Requirements
Reproduce the passage on the denial of Sullivan's motion for a new trial word for word, in full.
-- START OF Text block --
Why we affirm the trial court's denial of Sullivan's motion for a new trial
As we noted earlier, Sullivan's attorney filed a motion for a new trial shortly after Sullivan's trial ended. In this motion, the defense attorney made two claims. First, the attorney argued that the jury's guilty verdict on the attempted murder charge was against the weight of the evidence. Second, based on the wording of the e-mail that the defense attorney had received from one of the jurors after the trial, the attorney asserted that at least one of the jurors had misunderstood the trial judge's instructions on the issue of whether Sullivan acted with intent to kill (which was a necessary element of the attempted murder charge).
With regard to Sullivan's claim that the jury's verdict on attempted murder was against the weight of the evidence, the trial judge concluded that the evidence supported the jury's verdict. The record in this case amply justifies the trial judge's decision.
As our supreme court has explained, a trial judge's power to grant a new trial on the ground that the verdict is against the weight of the evidence "should be invoked only in exceptional cases in which the evidence preponderates heavily against the verdict" — only when "the evidence so weigh[s] against the verdict that the interest of justice require[s] a new trial." Here, Sullivan's trial judge did not abuse his discretion when he concluded that the jury's verdict was consistent with the evidence and that a new trial was not warranted.
Dorman v. State, 622 P.2d 448, 454 (Alaska 1981).
Hunter v. Philip Morris USA Inc., 364 P.3d 439, 452 (Alaska 2015).
-- END OF Text block --
-- START OF Information shown --
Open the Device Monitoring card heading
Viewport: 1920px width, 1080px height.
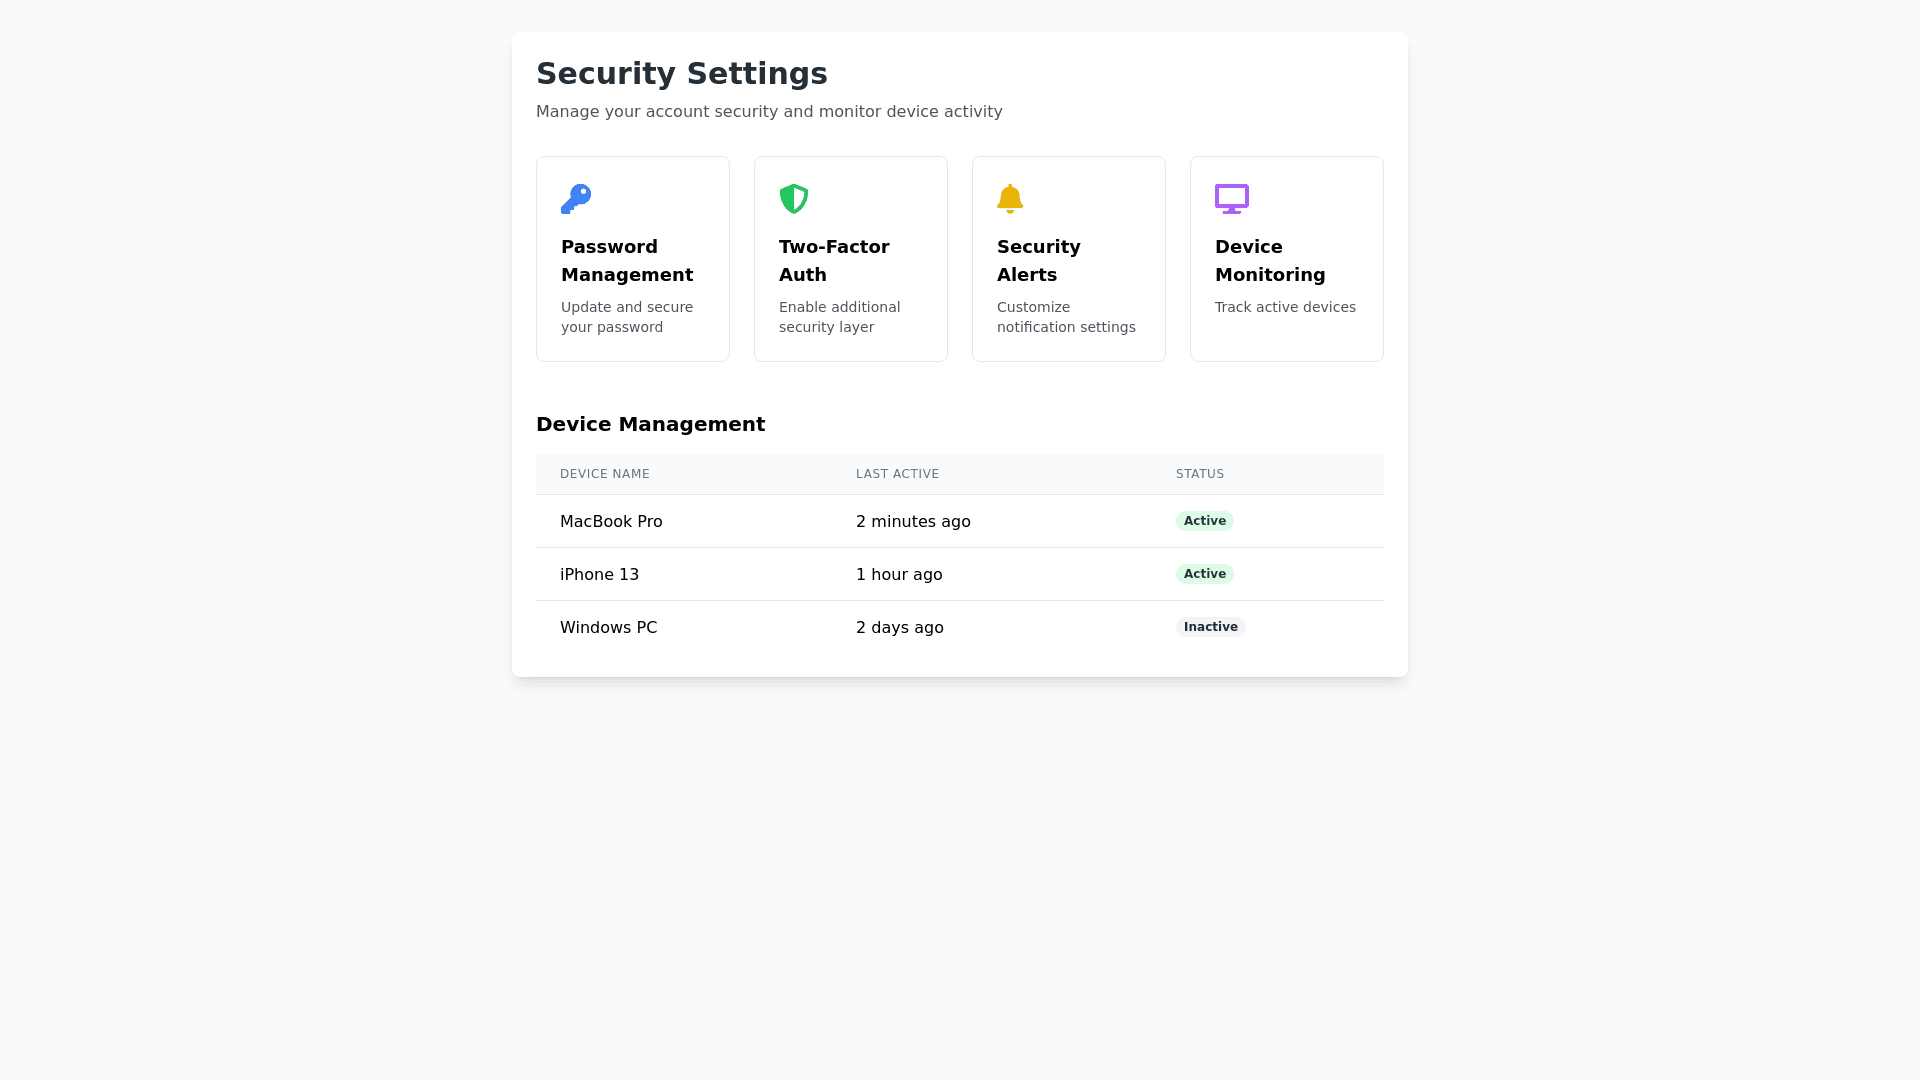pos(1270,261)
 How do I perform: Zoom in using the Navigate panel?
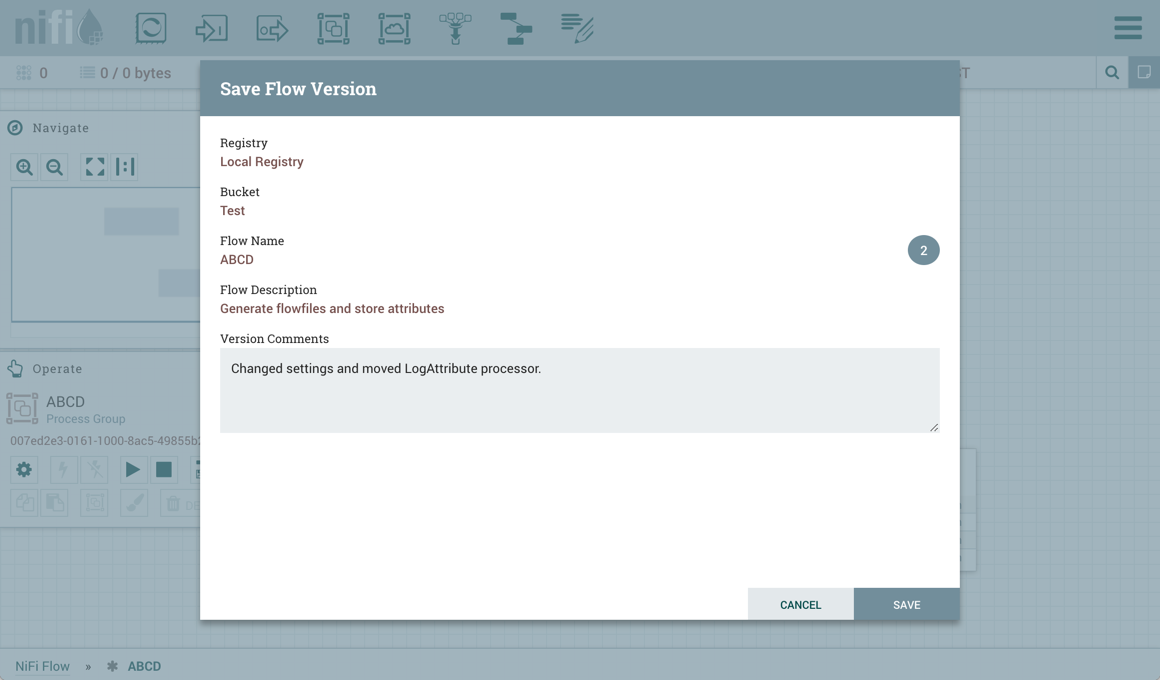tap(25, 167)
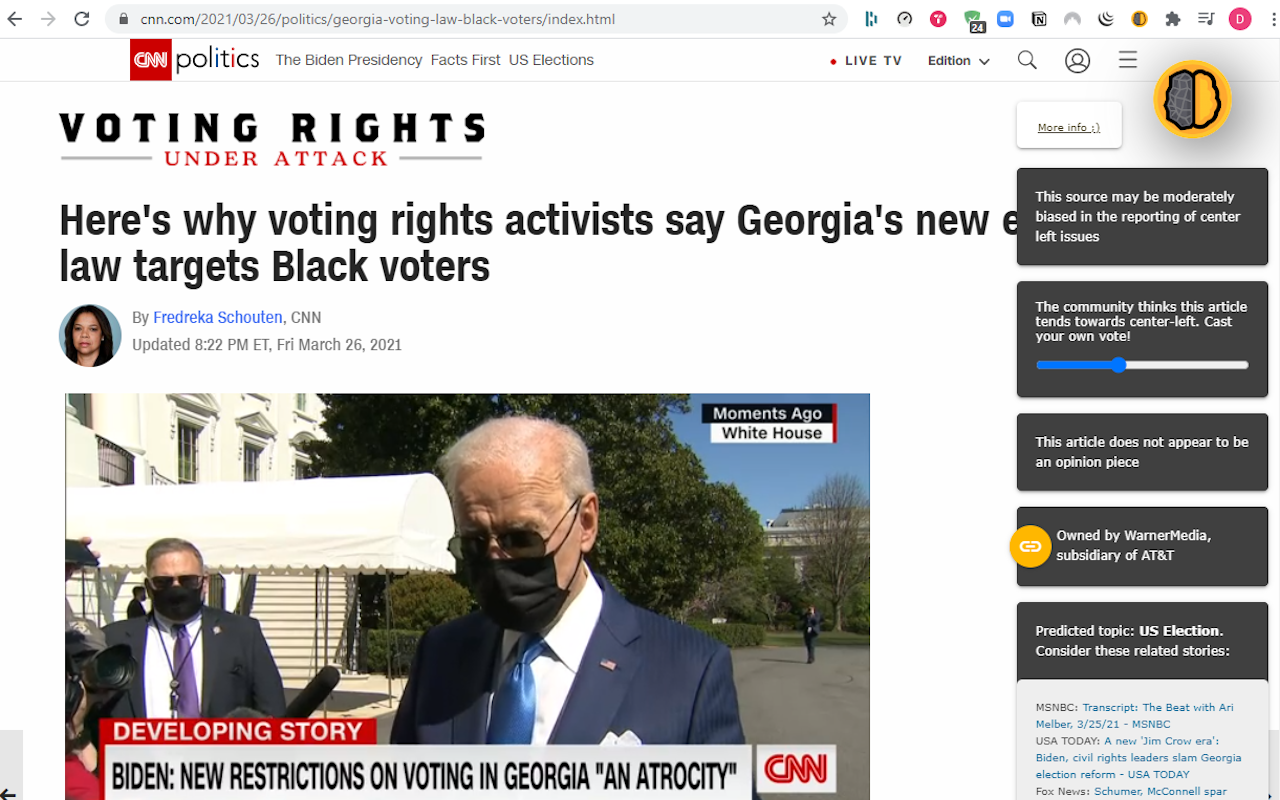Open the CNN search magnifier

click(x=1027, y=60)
-- END OF Information shown --
Complete response
Why we affirm the trial court's denial of Sullivan's motion for a new trial
As we noted earlier, Sullivan's attorney filed a motion for a new trial shortly after Sullivan's trial ended. In this motion, the defense attorney made two claims. First, the attorney argued that the jury's guilty verdict on the attempted murder charge was against the weight of the evidence. Second, based on the wording of the e-mail that the defense attorney had received from one of the jurors after the trial, the attorney asserted that at least one of the jurors had misunderstood the trial judge's instructions on the issue of whether Sullivan acted with intent to kill (which was a necessary element of the attempted murder charge).
With regard to Sullivan's claim that the jury's verdict on attempted murder was against the weight of the evidence, the trial judge concluded that the evidence supported the jury's verdict. The record in this case amply justifies the trial judge's decision.
As our supreme court has explained, a trial judge's power to grant a new trial on the ground that the verdict is against the weight of the evidence "should be invoked only in exceptional cases in which the evidence preponderates heavily against the verdict" — only when "the evidence so weigh[s] against the verdict that the interest of justice require[s] a new trial." Here, Sullivan's trial judge did not abuse his discretion when he concluded that the jury's verdict was consistent with the evidence and that a new trial was not warranted.
Dorman v. State, 622 P.2d 448, 454 (Alaska 1981).
Hunter v. Philip Morris USA Inc., 364 P.3d 439, 452 (Alaska 2015).